I started experiencing pain shortly after our 8 mile run. It didn't hurt through the run, but shortly after... oh dear. It hurt really bad. So much that I thought I was going to have to opt out of the 5K I was registered for the next day. Thankfully, a lot of ice helped. I saw an athletic trainer the following Tuesday after running 5 miles that resulted in the most excruciating pain when walking up the stairs to my office. He declared the pain to not necessarily be my knee - but to be my IT band. He told me to ease up, ice and stretch.
Our AT coach, later explained that the IT band is like leather. It's not pliable and when it knots up - it's very hard to work them out. The pain on the outside of my knee is a result of the knots. The solution? The same thing my ATC prescribed - and a foam roller.
At this point, Jess and Toni had also had knee trouble. Staci being the genius she is - crafted a foam roller out of PVC pipe and a yoga mat. So I was excited - until I actually started foam rolling. IT. HURTS. LIKE. HELL. Seriously. Totally does the trick - but HURTS.

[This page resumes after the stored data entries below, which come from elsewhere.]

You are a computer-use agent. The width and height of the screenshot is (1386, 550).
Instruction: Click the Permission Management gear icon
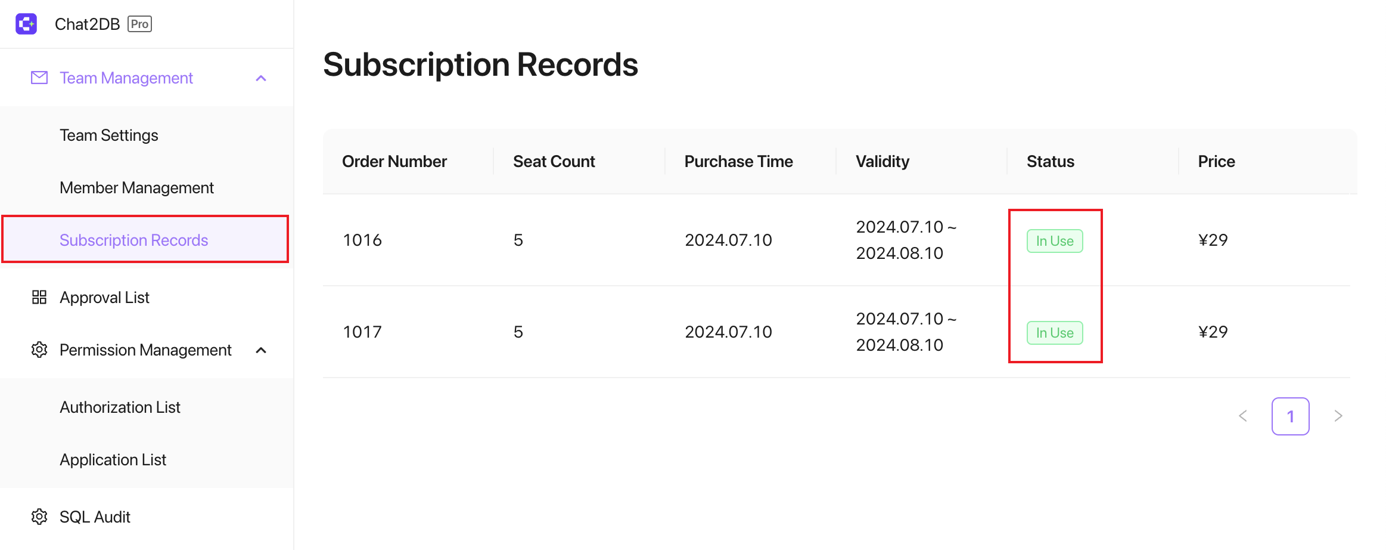(x=39, y=350)
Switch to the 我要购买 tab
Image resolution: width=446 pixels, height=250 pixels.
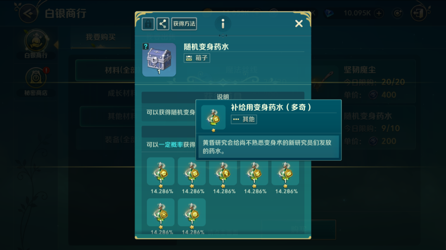[100, 37]
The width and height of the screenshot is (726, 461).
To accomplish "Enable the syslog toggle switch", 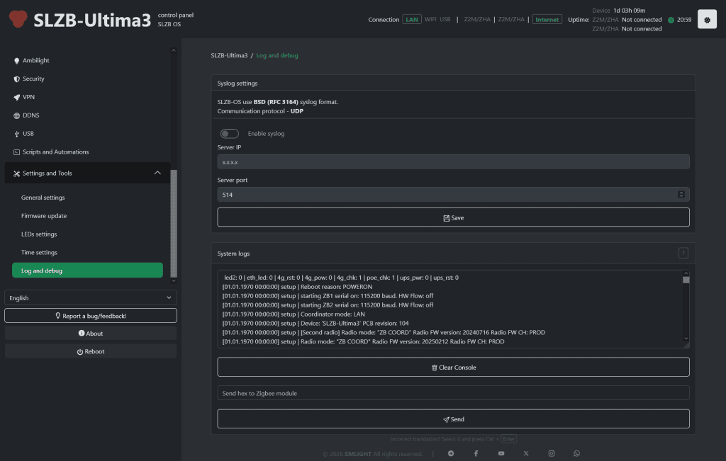I will click(229, 133).
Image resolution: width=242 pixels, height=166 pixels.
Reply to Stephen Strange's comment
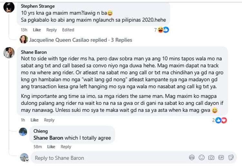[x=51, y=30]
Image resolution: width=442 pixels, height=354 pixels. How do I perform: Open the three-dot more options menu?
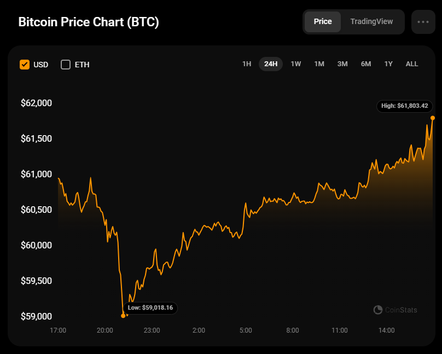423,22
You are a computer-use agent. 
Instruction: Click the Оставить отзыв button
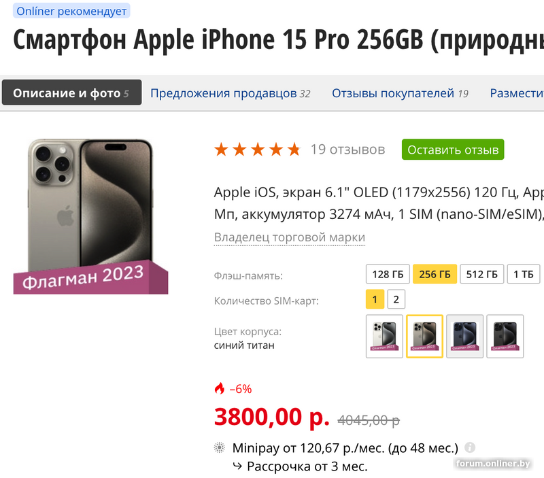(453, 150)
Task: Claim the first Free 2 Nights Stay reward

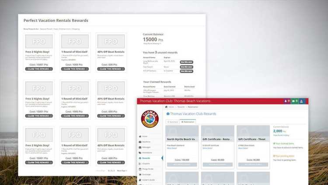Action: [x=39, y=69]
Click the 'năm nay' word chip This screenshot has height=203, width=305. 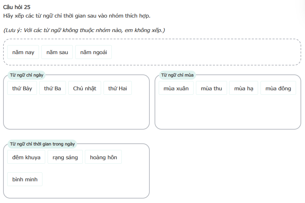[x=23, y=52]
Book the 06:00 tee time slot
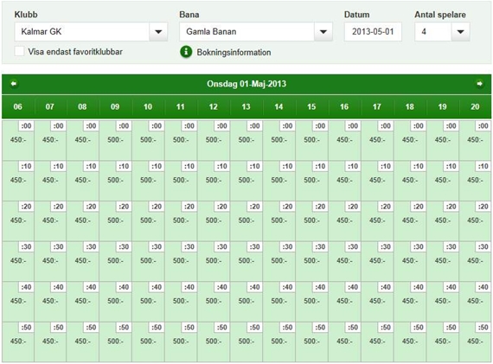The height and width of the screenshot is (364, 493). click(18, 140)

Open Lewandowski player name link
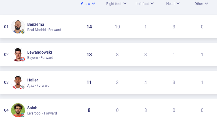40,52
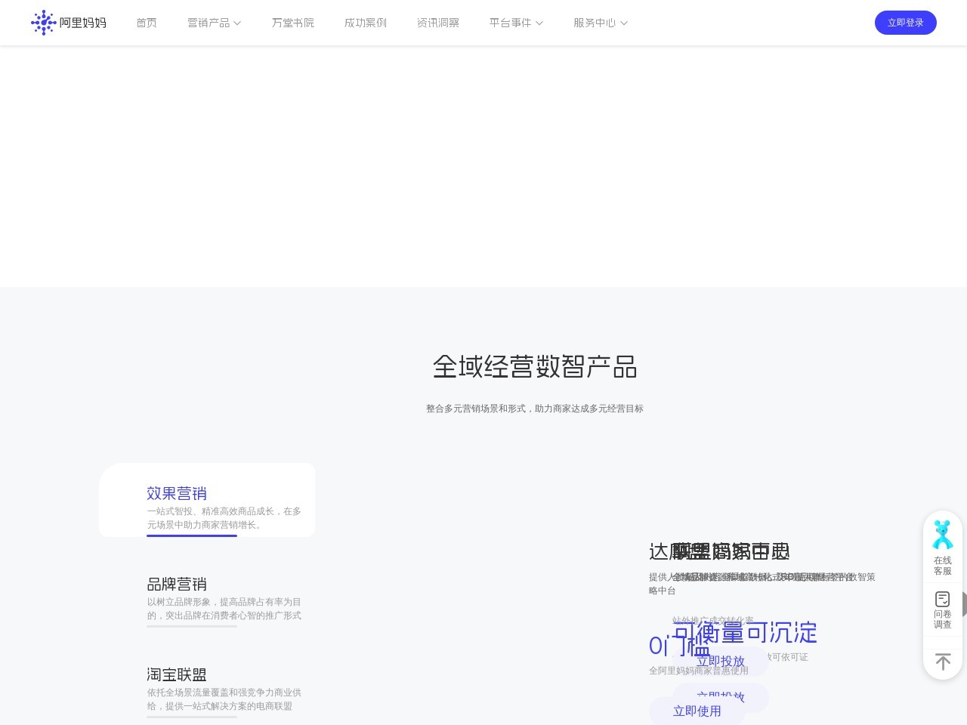Expand the 服务中心 dropdown chevron
Viewport: 967px width, 725px height.
(x=624, y=23)
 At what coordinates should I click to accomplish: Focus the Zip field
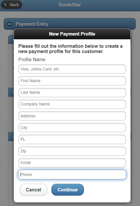click(72, 151)
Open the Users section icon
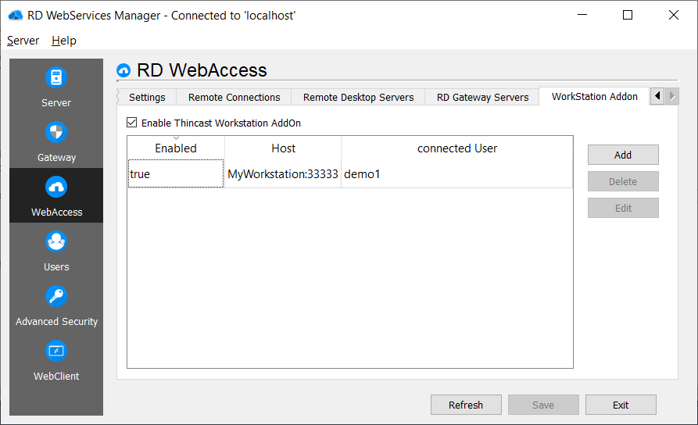 [56, 242]
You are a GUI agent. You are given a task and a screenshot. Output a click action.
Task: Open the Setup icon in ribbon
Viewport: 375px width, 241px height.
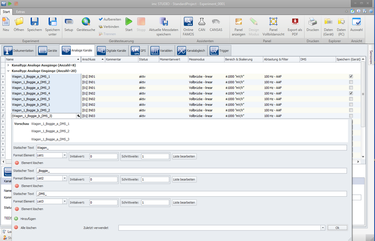click(x=68, y=22)
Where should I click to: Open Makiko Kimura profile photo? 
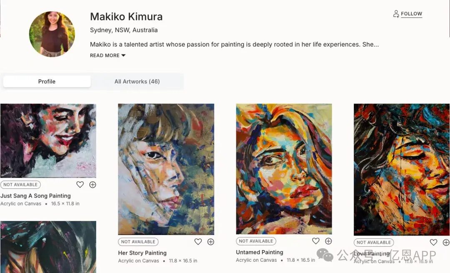[52, 34]
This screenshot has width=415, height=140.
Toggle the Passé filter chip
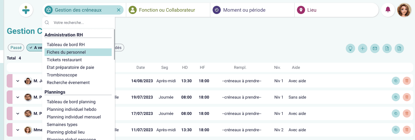coord(16,48)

I'm absolutely determined to not let it get me down. Thankfully - it can be worked out and I can continue running. We ran four today and I'm not going to lie - it wasn't painless nor was it the best run I've had. But really? At this point, I don't care. I will run through the pain and we will run 13.1 miles in three weeks.
I think I can speak for all of us when I say this journey has been full of physical and emotional ups and downs - and I think I can also speak for all of us when I say - that running through it all (TOGETHER) has helped lighten that load more than anything.